Ghiath Shabsigh, spécialiste principal des services bancaires et de la finance islamiques au FMI, est sous-directeur au département des marchés monétaires et de capitaux. Il était auparavant chef de la division du FMI responsable de la gestion des opérations relatives au secteur financier dans la région Moyen-Orient et Asie centrale. Il est titulaire d’un doctorat en économie monétaire et en finance internationale de l’Université du Wisconsin-Milwaukee.
Ashraf Khan est spécialiste principal du secteur financier au département des marchés monétaires et de capitaux du FMI. Il dirige les travaux de ce département sur les questions de gouvernance des banques centrales, transparence, gestion des risques et gestion des devises liquides. Il contribue également aux travaux du FMI sur les technologies financières et la finance islamique et gère la base de données du FMI relative à la législation des banques centrales.

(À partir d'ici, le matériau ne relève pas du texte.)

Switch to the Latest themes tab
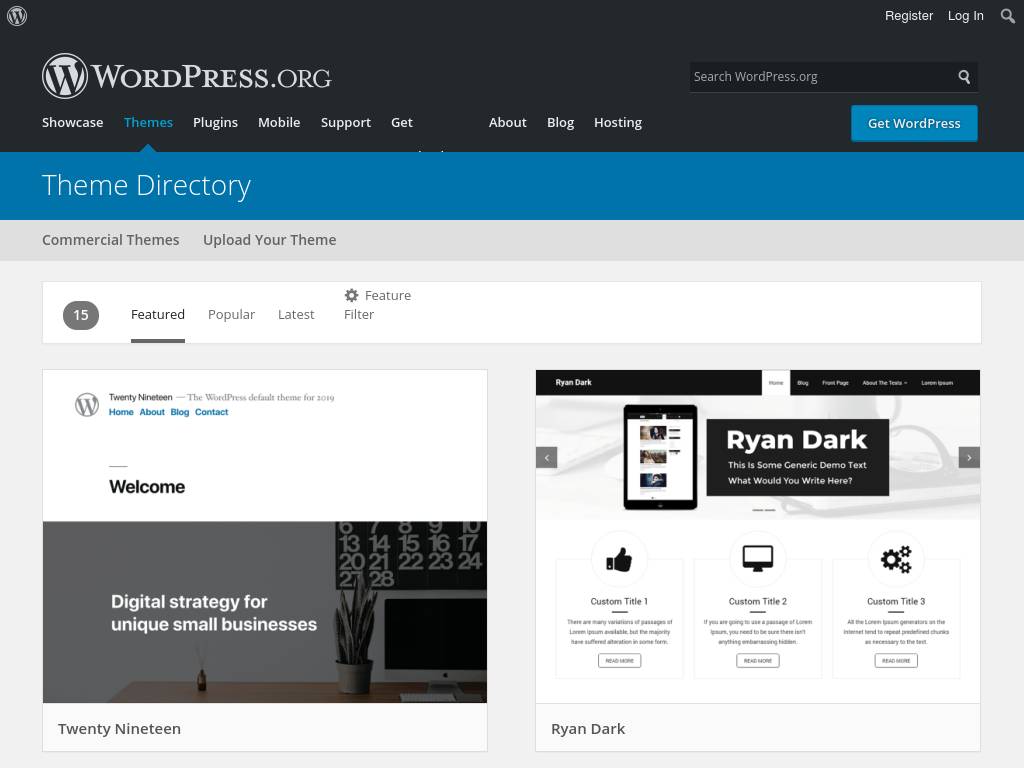Viewport: 1024px width, 768px height. [x=296, y=314]
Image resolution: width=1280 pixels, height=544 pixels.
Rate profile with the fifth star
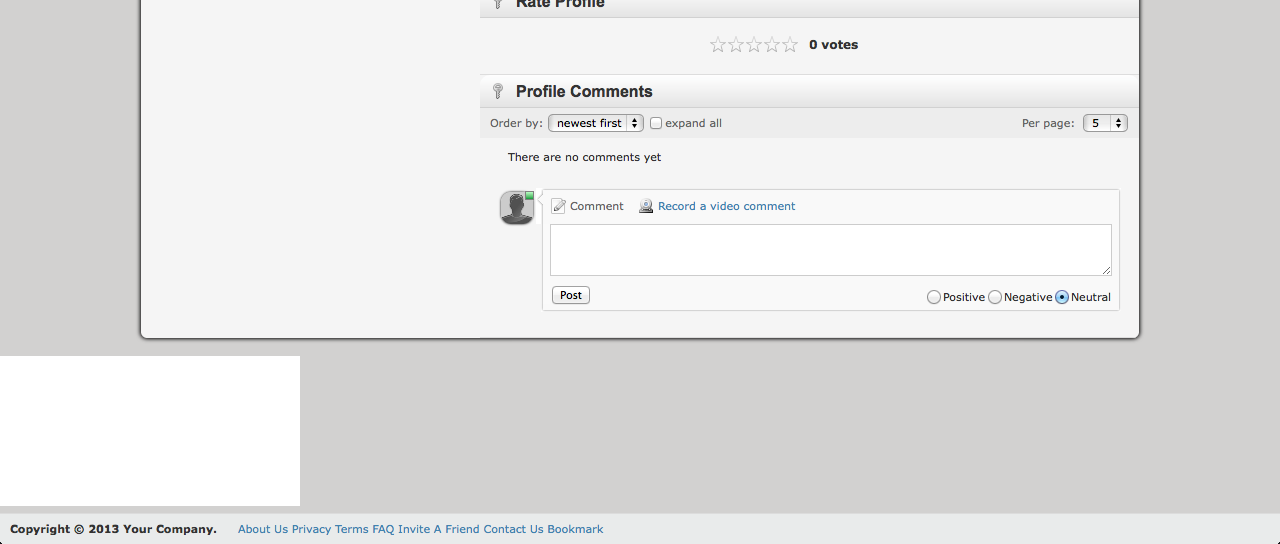[790, 45]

Avant d’intégrer le FMI, M. Khan a été directeur du service gouvernance et comptabilité de la banque centrale des Pays-Bas, conseiller en matière de politique commerciale au ministère des Finances néerlandais et avocat d’affaires au sein du cabinet CMS Derks Star Busmann.
Il est titulaire d’une maîtrise en droit privé néerlandais, d’une maîtrise en droit international de la Vrije Universiteit d’Amsterdam et d’une maîtrise en philosophie de la Jawaharlal Nehru University de New Delhi. Khan est un des membres fondateurs du conseil d’administration de la Duisenberg School of Finance à Amsterdam et l’auteur d’un grand nombre d’articles sur la gouvernance et la gestion des risques.